By default when a process step is made visible it will display as its output the step’s overall result (e.g. “SUCCESS”) alongside the processing date/time. You can extend this information with any arbitrary data added as context to the returned report. For example you could return the service’s inputs and outputs but also any other information that would be useful.

Returning such additional information is done by adding context data to the TAR report. The following example adds to the service’s report a text value corresponding to the service’s output:

public ProcessResponse process(ProcessRequest processRequest) {
    ProcessResponse response = new ProcessResponse();
    // Carry out the service's processing ...
    String outputValue = ...;
    AnyContent output = createAnyContent("output", outputValue, ValueEmbeddingEnumeration.STRING);
    // Add the output to the service's output data.
    response.getOutput().add(output);
    response.setReport(createReport(TestResultType.SUCCESS));
    // Add also to the resulting report for display purposes.
    response.getReport().getContext().getItem().add(output)
    // Return the result.
    return response;
}

Notice that the output value to return (wrapped in output in the example) is added both to the response’s output as well as its report. The output is the actual data that will be recorded and used in the test session. The report’s context on the other hand is not subsequently used, except for the purpose of being displayed to the user. As you are developing the service you have full flexibility to display the service’s output to users (i.e. replicating it in the report’s context) or return any information you consider appropriate.

Using the service standalone

Processing services can also be called in a standalone manner to perform processing actions. You may want to do this if the processing logic you have implemented for use by the test bed is also useful to you outside the context of a test session.

In case your service makes use of transactions/sessions you will first need to create one:

<soapenv:Envelope xmlns:soapenv="http://schemas.xmlsoap.org/soap/envelope/" xmlns:v1="http://www.gitb.com/ps/v1/">
    <soapenv:Header/>
    <soapenv:Body>
        <v1:BeginTransactionRequest/>
    </soapenv:Body>
</soapenv:Envelope>

The response to this will provide you with a session identifier to use. You will need to copy this in each process call as well as signal it in the final endTransaction call as follows:

<soapenv:Envelope xmlns:soapenv="http://schemas.xmlsoap.org/soap/envelope/" xmlns:v1="http://www.gitb.com/ps/v1/">
    <soapenv:Header/>
    <soapenv:Body>
        <v1:EndTransactionRequest>
            <sessionId>SESSION_ID</sessionId>
        </v1:EndTransactionRequest>
    </soapenv:Body>
</soapenv:Envelope>

Note that if your service does not make use of transactions/sessions you could simply skip these calls and omit the session identifier for process calls.
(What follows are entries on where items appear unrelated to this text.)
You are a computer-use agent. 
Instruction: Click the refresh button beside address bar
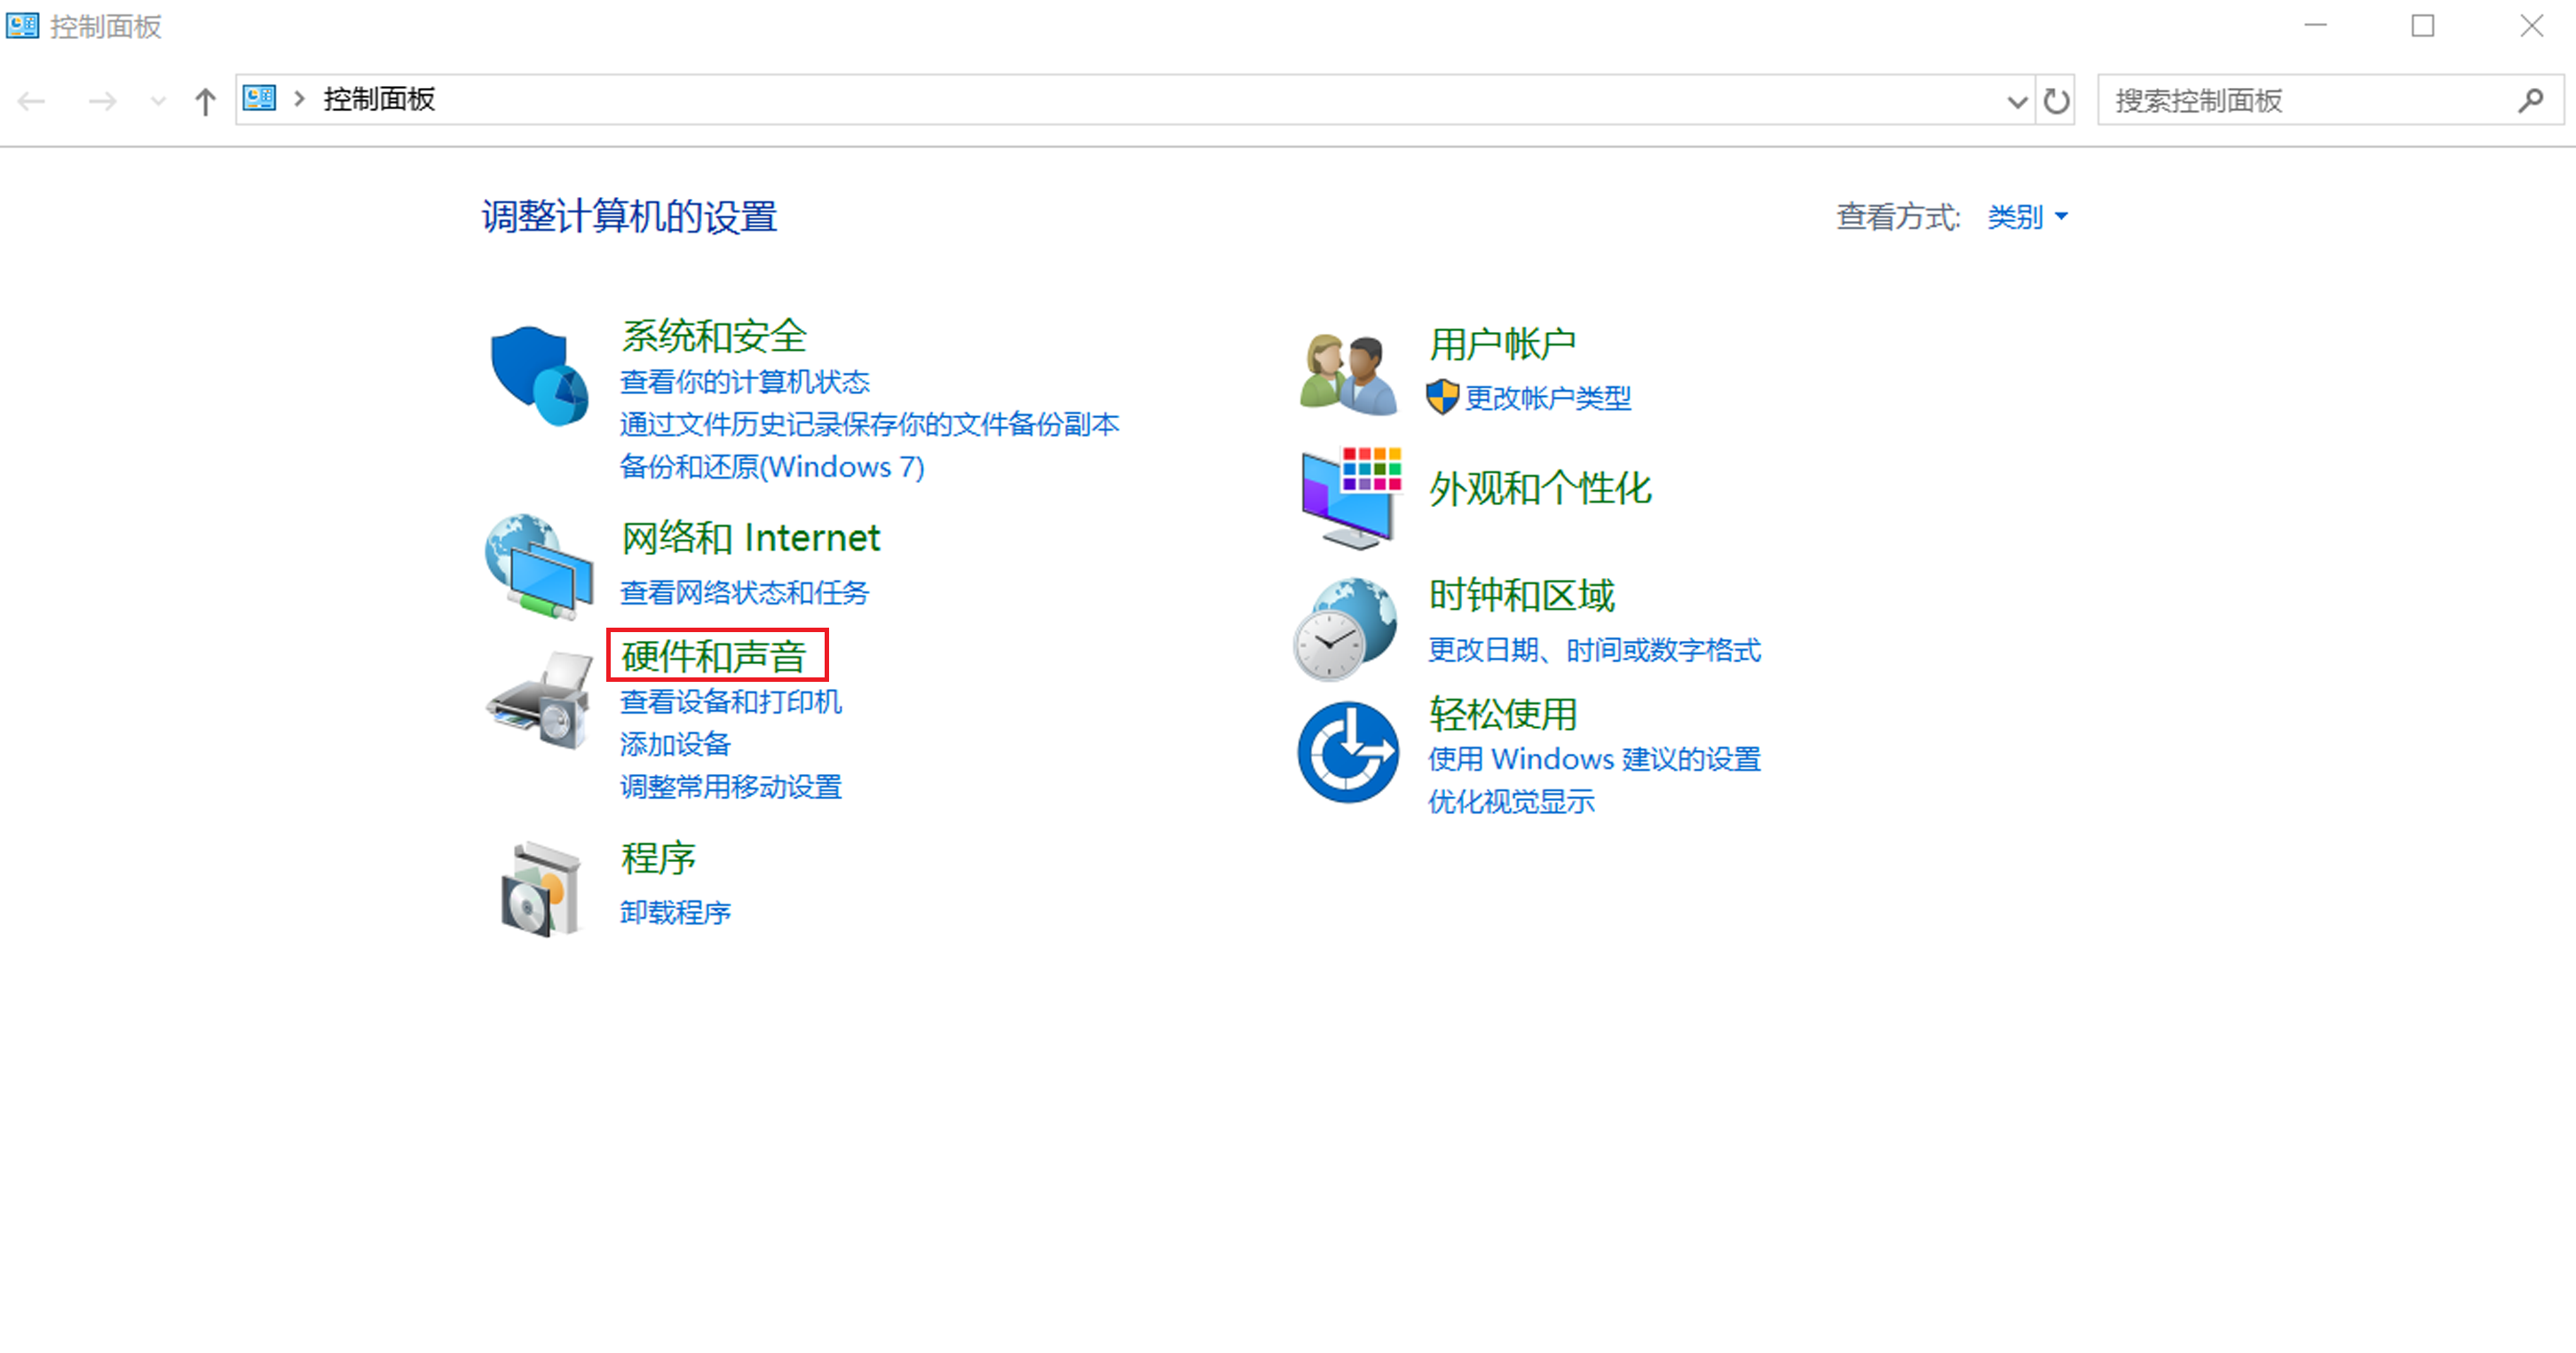coord(2056,101)
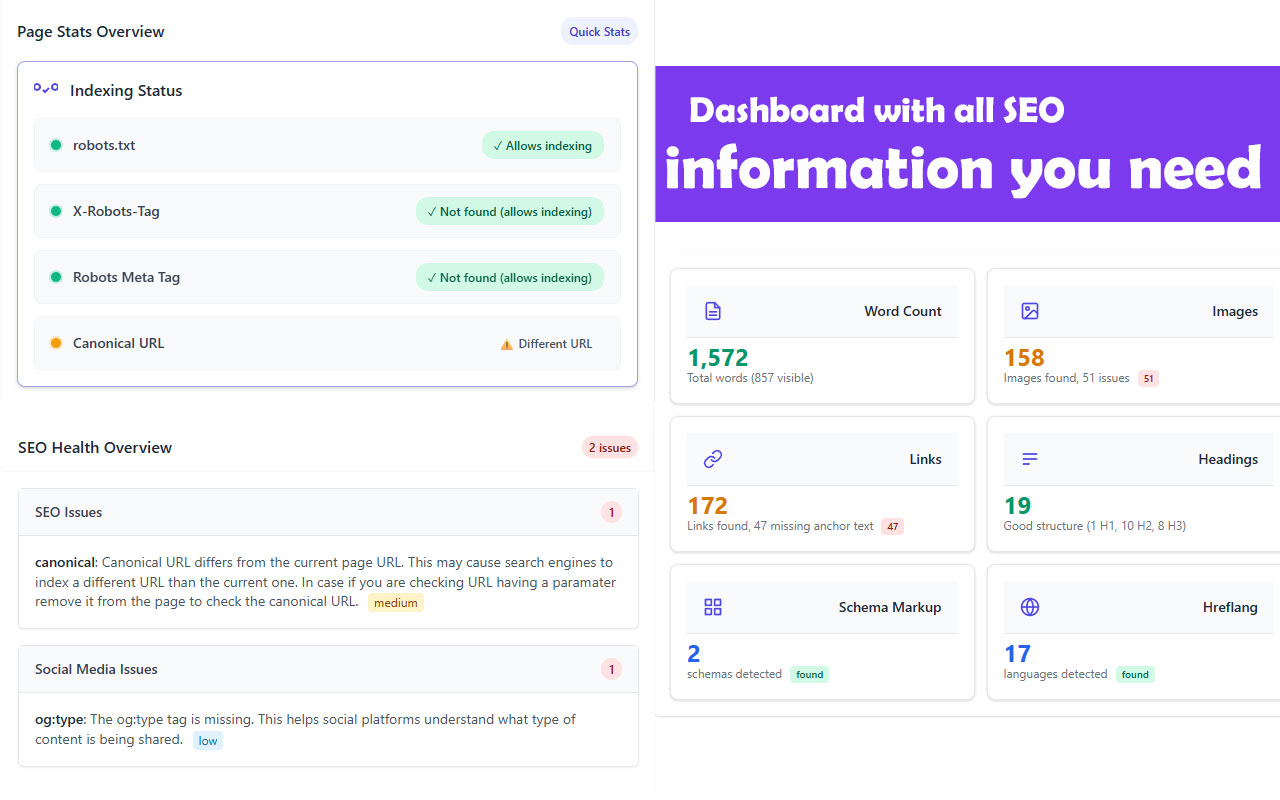Click the 'Allows indexing' status badge
The width and height of the screenshot is (1280, 800).
(x=542, y=146)
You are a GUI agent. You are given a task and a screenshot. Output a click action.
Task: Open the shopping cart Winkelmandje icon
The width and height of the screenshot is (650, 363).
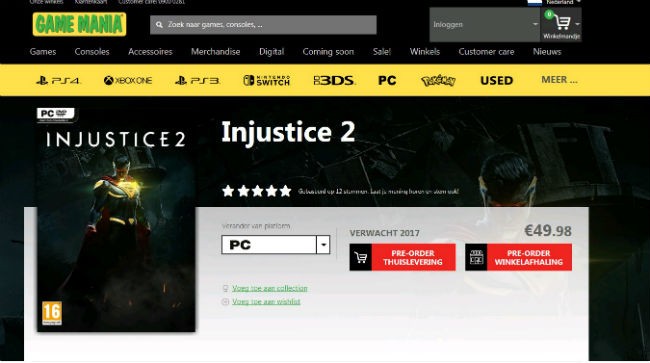tap(561, 25)
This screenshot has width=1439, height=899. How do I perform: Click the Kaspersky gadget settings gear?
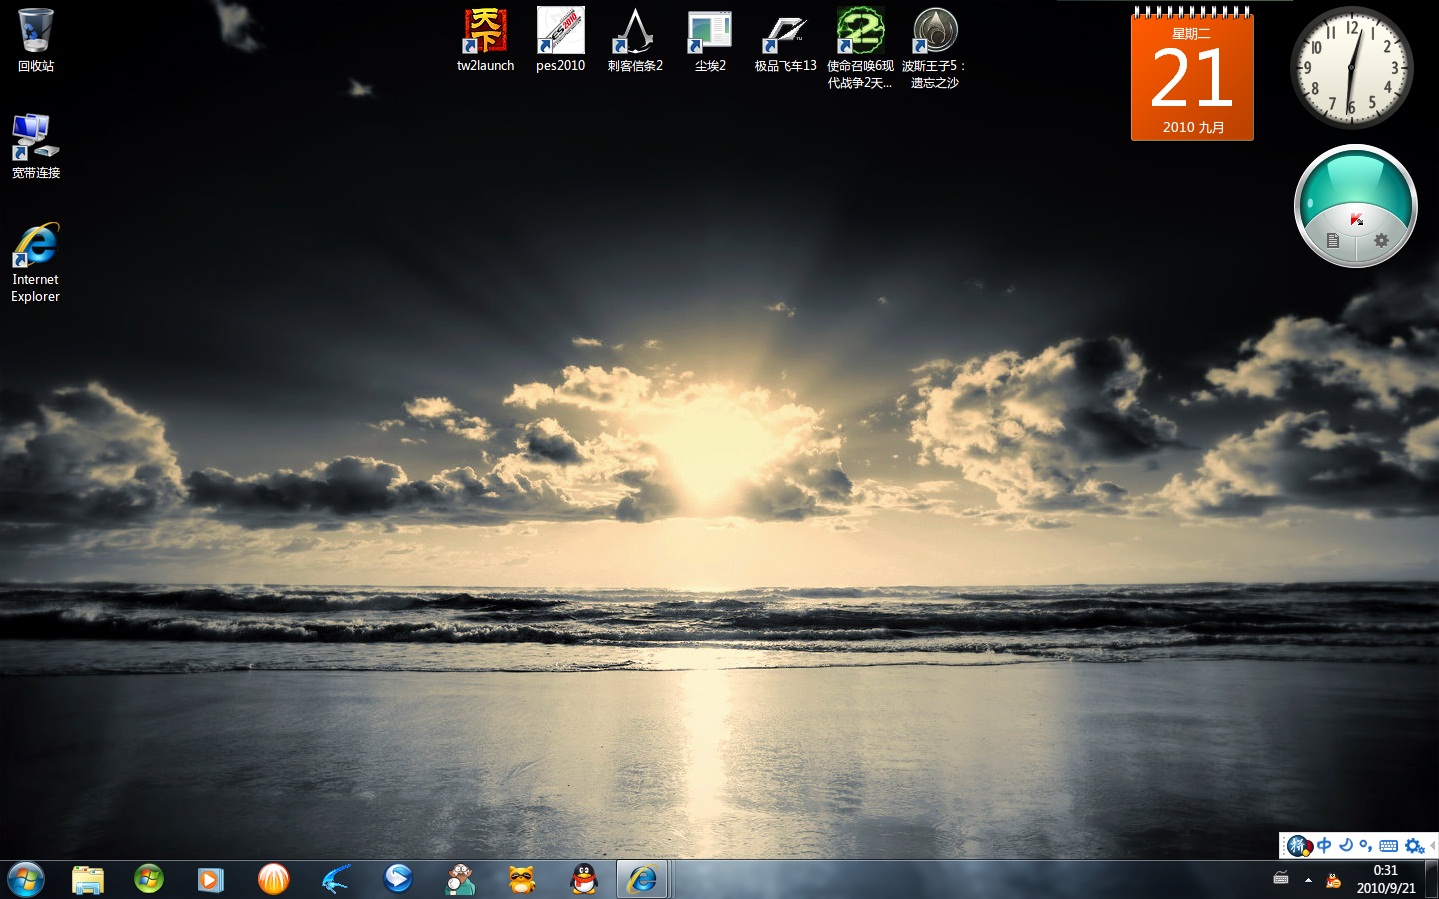(1381, 241)
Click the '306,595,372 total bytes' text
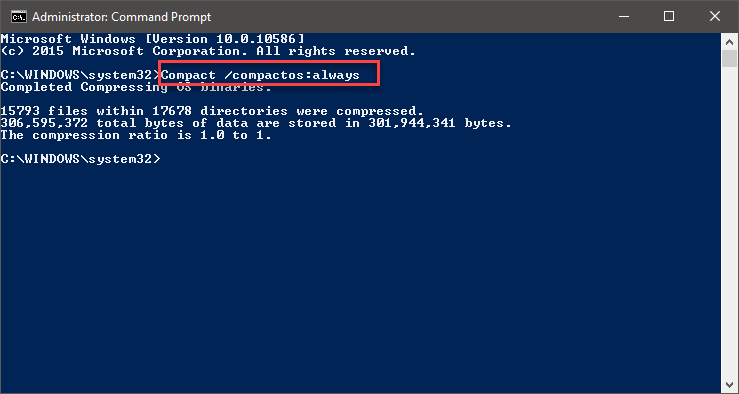 coord(102,123)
A call to the process operation is illustrated in the following example:

<soapenv:Envelope xmlns:soapenv="http://schemas.xmlsoap.org/soap/envelope/" xmlns:v1="http://www.gitb.com/ps/v1/" xmlns:v11="http://www.gitb.com/core/v1/">
    <soapenv:Header/>
    <soapenv:Body>
        <v1:ProcessRequest>
            <!-- The sessionId can be omitted if there is no transaction -->
            <sessionId>SESSION_ID</sessionId>
            <operation>uppercase</operation>
            <input name="input" embeddingMethod="STRING">
                <v11:value>a text</v11:value>
            </input>
        </v1:ProcessRequest>
    </soapenv:Body>
</soapenv:Envelope>

The example above should be for the most part self-evident. Points that merit highlighting are:

  • The possibility to pass inputs as-is or in CDATA blocks (actually this is simply a XML feature).

  • The embeddingMethod that is set to STRING. This tells the processing service how the text value should be interpreted. Possible values are:

    • STRING: The value is used as-is.

    • BASE64: The value is considered as BASE64-encoded bytes.

    • URI: The value is considered to be the content retrieved from a remote URI reference.